In the UK it used to be "You do not have to say anything, but anything you do say can(/will?) be taken down and will(/can?) be used against you in a court of law." Or thereabouts.
These day's it's something like... "You do not have to say anything, but it may harm your defence if you do not mention when questioned something which you later rely on in court. Anything you do say may be given in evidence."
(If it's changed since I stopped watching The Bill, which itself has wandered off the TV screens, I don't know of it.)
It's an interesting change.
My last contact with a policeman, BTW, was a couple of months ago when someone broke into one side of a building I was working out-of-hours in (activating a silent alarm system, or if it wasn't silent, out of my earshot), and one of the officers investigating saw that someone (me) was beavering away in this other side. It could have gone a lot worse than how it did (cop came in the outer door, triggering the entry beep, I saw it was a cop and let them in and justified my presence and helped give details about who to contact and showed how as I didn't even have an unlocked route to the other area, thus the building being safe from me, and me being safe from whatever villains caused this particular alert).
But apart from an 'off-hand' comment about a colleague searching the building being a K9 unit (I never did see a sign of any dog, I'm betting it was a standard veiled threat designed to provoke a response in the guilty, to which I clearly had no reason to respond so[1]) it was all chummy enough. I was clearly enough harmless- (and/or scatterbrained-)enough to not require such legal terminology as I mention. Questions were asked as to
why I was working late, I hear, as the investigation progressed, and perhaps if I was in any danger by being so[2]. But face-to-face I had no problem with this police intervention, even while this officer was not affeared of his life as to actively pursue the use of whatever disabling technology he had upon his person (spray, baton, whatever).
In many ways, that last sentence may be grossly inaccurate if such a situation were to be enacted over in the Rebellious Colonies, thanks to the general and all-pervading misunderstanding of the "militia" clause in their quaint constitutional documentation.
[1] But... if I was afraid of dogs? Could that have given a false-positive response?

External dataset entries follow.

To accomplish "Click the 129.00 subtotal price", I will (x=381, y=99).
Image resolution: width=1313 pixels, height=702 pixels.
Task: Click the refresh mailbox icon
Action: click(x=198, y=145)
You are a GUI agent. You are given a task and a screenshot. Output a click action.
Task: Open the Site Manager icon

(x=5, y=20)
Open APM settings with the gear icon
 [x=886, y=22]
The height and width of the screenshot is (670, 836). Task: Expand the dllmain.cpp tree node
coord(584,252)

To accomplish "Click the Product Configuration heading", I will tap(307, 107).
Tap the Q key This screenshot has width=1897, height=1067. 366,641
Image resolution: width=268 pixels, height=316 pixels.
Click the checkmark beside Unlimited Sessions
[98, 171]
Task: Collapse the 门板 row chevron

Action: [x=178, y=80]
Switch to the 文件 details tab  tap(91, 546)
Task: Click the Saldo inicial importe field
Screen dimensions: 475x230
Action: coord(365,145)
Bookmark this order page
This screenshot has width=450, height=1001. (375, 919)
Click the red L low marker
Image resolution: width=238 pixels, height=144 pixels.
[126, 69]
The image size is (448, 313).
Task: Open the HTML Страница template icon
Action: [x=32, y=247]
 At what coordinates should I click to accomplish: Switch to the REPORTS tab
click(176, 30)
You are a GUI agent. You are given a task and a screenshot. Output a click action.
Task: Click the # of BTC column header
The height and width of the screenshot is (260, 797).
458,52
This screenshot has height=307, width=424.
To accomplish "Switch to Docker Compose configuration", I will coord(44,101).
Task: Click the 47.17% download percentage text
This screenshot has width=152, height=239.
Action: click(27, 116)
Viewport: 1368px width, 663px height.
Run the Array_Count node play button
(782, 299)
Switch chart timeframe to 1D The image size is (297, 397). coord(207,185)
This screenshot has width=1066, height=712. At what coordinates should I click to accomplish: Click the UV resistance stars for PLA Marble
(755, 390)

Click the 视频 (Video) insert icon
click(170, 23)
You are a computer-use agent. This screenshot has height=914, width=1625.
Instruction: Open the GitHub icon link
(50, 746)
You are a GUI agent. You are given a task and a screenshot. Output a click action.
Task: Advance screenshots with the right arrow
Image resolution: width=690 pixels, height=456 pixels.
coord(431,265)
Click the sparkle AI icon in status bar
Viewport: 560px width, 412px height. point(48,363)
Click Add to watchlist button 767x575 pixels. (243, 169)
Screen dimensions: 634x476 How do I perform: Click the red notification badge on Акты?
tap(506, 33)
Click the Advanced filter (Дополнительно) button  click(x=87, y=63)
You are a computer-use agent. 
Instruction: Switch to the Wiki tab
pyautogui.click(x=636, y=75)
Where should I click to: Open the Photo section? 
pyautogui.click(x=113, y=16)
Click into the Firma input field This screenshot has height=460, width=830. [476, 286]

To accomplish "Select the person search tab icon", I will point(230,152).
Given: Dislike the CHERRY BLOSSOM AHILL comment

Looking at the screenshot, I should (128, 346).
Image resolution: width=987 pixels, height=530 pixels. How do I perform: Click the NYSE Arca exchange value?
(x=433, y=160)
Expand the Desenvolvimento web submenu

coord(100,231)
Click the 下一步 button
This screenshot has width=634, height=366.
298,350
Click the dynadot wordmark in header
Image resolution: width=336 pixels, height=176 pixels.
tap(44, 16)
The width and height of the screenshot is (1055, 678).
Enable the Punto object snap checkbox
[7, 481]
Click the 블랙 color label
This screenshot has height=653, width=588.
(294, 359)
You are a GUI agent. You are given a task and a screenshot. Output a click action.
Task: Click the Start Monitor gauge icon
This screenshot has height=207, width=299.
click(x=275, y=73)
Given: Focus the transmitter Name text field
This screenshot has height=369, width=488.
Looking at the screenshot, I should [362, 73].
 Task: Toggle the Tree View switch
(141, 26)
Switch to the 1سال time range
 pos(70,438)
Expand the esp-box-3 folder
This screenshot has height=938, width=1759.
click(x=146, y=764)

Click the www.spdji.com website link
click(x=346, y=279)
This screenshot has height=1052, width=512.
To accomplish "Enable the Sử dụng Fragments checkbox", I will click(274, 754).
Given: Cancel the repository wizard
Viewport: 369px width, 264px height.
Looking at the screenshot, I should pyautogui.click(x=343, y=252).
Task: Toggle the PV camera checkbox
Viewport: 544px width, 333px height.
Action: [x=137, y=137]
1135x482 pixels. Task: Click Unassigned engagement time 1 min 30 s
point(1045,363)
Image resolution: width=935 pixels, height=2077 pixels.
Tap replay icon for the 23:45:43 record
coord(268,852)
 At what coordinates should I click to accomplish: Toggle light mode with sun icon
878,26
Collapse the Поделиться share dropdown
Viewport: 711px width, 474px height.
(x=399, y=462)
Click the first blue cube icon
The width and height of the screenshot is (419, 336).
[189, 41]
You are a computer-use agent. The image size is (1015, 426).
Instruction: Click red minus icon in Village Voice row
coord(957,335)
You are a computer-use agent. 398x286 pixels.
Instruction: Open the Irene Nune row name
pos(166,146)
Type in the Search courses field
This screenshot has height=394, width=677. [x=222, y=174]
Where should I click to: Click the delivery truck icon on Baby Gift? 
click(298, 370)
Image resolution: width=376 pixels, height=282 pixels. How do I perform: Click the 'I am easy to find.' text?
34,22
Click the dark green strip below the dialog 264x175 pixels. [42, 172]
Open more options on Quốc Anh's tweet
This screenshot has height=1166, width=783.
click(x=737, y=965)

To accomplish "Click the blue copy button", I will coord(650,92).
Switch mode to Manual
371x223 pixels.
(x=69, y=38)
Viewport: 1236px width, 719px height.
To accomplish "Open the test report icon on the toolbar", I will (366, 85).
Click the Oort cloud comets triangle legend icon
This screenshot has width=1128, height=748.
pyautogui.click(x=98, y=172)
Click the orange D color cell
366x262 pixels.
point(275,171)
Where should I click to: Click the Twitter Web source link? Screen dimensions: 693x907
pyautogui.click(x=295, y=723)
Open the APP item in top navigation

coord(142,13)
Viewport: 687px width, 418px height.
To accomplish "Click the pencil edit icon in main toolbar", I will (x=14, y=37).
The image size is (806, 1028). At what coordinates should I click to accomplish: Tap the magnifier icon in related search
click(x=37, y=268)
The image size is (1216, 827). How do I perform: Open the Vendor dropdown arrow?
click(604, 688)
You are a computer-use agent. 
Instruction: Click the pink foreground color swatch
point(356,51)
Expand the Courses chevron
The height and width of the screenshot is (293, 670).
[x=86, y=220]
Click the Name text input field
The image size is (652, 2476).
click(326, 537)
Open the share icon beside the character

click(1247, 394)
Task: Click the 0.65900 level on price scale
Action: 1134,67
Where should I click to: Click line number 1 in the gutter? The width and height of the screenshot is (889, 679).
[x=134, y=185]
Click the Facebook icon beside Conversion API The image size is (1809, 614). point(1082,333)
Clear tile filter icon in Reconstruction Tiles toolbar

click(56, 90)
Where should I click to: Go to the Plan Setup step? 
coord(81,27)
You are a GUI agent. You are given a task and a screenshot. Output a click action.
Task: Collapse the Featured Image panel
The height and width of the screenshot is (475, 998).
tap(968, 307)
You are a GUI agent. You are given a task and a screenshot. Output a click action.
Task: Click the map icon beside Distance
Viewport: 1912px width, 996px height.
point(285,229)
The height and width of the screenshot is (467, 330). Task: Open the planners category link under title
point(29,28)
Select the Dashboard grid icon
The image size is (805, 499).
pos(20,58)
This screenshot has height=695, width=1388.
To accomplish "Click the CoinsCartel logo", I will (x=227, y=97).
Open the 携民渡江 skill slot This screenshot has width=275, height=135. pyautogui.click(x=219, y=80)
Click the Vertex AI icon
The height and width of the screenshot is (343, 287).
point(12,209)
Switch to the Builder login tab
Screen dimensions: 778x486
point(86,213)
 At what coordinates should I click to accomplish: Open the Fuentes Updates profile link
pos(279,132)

[2] Like I said, there's an entry beep on the external door, and I always keep the internal door locked, but in a way that I can escape in an emergency. And if I were incapable of escape, people would know that I am inside and could break their way in, and if unwanted persons tried to break in while I was conscious I'd be very quickly on the phone to
request police assistance. Most angles are thus covered, although of course we'll never know if they
all are until they eventually get put to the test.